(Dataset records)
Start of Block
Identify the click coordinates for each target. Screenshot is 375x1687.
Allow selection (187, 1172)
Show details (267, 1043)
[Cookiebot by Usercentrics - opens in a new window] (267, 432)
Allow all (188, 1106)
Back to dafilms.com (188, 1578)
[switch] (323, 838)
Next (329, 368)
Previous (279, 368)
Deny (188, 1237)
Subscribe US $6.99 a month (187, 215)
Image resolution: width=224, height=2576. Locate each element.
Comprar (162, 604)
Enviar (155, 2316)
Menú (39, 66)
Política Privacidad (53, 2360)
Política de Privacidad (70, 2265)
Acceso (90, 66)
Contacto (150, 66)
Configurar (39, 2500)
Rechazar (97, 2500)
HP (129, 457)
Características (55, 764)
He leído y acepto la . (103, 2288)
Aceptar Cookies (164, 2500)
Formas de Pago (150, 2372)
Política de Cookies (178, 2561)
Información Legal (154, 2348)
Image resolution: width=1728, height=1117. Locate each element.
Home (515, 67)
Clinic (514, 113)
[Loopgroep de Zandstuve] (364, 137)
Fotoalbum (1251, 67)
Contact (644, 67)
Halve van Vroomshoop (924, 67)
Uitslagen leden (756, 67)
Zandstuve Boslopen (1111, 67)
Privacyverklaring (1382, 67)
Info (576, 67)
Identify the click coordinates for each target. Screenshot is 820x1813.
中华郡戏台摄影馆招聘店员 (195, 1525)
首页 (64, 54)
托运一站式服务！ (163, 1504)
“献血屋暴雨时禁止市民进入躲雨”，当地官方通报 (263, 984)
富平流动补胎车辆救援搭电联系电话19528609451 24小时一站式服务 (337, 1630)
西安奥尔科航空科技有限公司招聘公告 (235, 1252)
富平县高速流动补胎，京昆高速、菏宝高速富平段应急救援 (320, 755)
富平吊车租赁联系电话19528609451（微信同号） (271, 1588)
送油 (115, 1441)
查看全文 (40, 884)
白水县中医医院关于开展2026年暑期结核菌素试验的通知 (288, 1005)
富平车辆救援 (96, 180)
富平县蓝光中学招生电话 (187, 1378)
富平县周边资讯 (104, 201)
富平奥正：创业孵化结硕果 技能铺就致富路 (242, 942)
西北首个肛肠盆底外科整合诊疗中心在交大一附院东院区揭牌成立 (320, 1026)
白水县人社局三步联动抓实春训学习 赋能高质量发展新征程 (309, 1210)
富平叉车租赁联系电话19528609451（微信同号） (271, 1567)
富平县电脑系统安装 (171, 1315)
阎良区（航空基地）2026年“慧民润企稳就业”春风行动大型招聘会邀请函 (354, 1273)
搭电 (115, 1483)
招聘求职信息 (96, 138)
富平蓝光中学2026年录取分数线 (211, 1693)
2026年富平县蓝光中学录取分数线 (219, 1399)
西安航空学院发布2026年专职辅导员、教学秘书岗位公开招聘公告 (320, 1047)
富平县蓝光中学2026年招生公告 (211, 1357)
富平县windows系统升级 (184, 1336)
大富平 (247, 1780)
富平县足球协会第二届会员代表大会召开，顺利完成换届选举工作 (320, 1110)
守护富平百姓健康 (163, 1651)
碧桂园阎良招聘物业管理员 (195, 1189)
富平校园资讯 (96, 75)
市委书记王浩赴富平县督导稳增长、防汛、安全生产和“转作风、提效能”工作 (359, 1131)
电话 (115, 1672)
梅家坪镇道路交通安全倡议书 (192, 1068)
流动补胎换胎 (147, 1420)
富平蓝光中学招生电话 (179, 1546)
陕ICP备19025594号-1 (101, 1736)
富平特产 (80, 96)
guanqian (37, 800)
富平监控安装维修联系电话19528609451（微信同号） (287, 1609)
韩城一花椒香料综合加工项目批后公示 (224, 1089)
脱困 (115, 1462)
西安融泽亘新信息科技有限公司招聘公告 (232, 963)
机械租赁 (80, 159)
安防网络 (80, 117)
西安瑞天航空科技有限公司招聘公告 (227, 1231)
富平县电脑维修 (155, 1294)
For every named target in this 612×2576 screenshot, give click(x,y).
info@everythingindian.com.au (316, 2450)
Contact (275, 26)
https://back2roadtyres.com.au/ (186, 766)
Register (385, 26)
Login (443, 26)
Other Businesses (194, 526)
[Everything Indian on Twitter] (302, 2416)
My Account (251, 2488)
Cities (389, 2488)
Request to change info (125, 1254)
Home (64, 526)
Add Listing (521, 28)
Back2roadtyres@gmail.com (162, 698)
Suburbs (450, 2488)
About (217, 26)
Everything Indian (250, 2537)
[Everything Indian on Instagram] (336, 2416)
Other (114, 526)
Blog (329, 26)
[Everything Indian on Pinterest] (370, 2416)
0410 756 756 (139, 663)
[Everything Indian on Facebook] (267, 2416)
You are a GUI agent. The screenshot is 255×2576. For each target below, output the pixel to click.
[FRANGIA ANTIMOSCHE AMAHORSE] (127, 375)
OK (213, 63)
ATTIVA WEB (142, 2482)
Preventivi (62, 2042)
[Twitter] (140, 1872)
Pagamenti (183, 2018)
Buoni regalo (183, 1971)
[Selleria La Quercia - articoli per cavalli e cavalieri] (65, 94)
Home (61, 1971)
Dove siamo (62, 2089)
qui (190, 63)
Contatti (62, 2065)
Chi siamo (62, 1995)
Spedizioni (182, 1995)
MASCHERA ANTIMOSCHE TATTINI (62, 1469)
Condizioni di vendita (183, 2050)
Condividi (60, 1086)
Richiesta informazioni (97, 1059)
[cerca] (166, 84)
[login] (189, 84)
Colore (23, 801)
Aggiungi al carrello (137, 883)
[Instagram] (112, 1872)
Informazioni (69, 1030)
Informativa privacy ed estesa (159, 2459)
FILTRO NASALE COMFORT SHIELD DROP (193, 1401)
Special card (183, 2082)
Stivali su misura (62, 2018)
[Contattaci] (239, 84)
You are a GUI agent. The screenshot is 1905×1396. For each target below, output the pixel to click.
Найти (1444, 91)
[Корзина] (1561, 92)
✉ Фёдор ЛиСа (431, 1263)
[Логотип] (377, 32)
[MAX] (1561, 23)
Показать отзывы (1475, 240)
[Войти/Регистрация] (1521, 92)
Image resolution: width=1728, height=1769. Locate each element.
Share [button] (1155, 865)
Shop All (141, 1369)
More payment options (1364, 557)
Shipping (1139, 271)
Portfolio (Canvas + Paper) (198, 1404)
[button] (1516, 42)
End of Block
• [Description of the task]: From the records above, reproduce exactly the lines from the one with "送油 (115, 1441)" to the one with "About (217, 26)", both included, and no others.

• [Result below]:
送油 (115, 1441)
查看全文 (40, 884)
白水县中医医院关于开展2026年暑期结核菌素试验的通知 (288, 1005)
富平车辆救援 (96, 180)
富平县蓝光中学招生电话 (187, 1378)
富平县周边资讯 (104, 201)
富平奥正：创业孵化结硕果 技能铺就致富路 (242, 942)
西北首个肛肠盆底外科整合诊疗中心在交大一附院东院区揭牌成立 (320, 1026)
白水县人社局三步联动抓实春训学习 赋能高质量发展新征程 (309, 1210)
富平叉车租赁联系电话19528609451（微信同号） (271, 1567)
富平县电脑系统安装 (171, 1315)
阎良区（航空基地）2026年“慧民润企稳就业”春风行动大型招聘会邀请函 (354, 1273)
搭电 (115, 1483)
招聘求职信息 (96, 138)
富平蓝光中学2026年录取分数线 (211, 1693)
2026年富平县蓝光中学录取分数线 (219, 1399)
西安航空学院发布2026年专职辅导员、教学秘书岗位公开招聘公告 (320, 1047)
富平县蓝光中学2026年招生公告 (211, 1357)
富平县windows系统升级 (184, 1336)
大富平 (247, 1780)
富平县足球协会第二届会员代表大会召开，顺利完成换届选举工作 (320, 1110)
守护富平百姓健康 (163, 1651)
碧桂园阎良招聘物业管理员 (195, 1189)
富平校园资讯 (96, 75)
市委书记王浩赴富平县督导稳增长、防汛、安全生产和“转作风、提效能”工作 (359, 1131)
电话 (115, 1672)
梅家坪镇道路交通安全倡议书 (192, 1068)
流动补胎换胎 (147, 1420)
富平蓝光中学招生电话 (179, 1546)
陕ICP备19025594号-1 (101, 1736)
富平特产 (80, 96)
guanqian (37, 800)
富平监控安装维修联系电话19528609451（微信同号） (287, 1609)
韩城一花椒香料综合加工项目批后公示 (224, 1089)
脱困 (115, 1462)
西安融泽亘新信息科技有限公司招聘公告 (232, 963)
机械租赁 (80, 159)
安防网络 (80, 117)
西安瑞天航空科技有限公司招聘公告 (227, 1231)
富平县电脑维修 (155, 1294)
For every named target in this 612×2576 screenshot, give click(x,y).
info@everythingindian.com.au (316, 2450)
Contact (275, 26)
https://back2roadtyres.com.au/ (186, 766)
Register (385, 26)
Login (443, 26)
Other Businesses (194, 526)
[Everything Indian on Twitter] (302, 2416)
My Account (251, 2488)
Cities (389, 2488)
Request to change info (125, 1254)
Home (64, 526)
Add Listing (521, 28)
Back2roadtyres@gmail.com (162, 698)
Suburbs (450, 2488)
About (217, 26)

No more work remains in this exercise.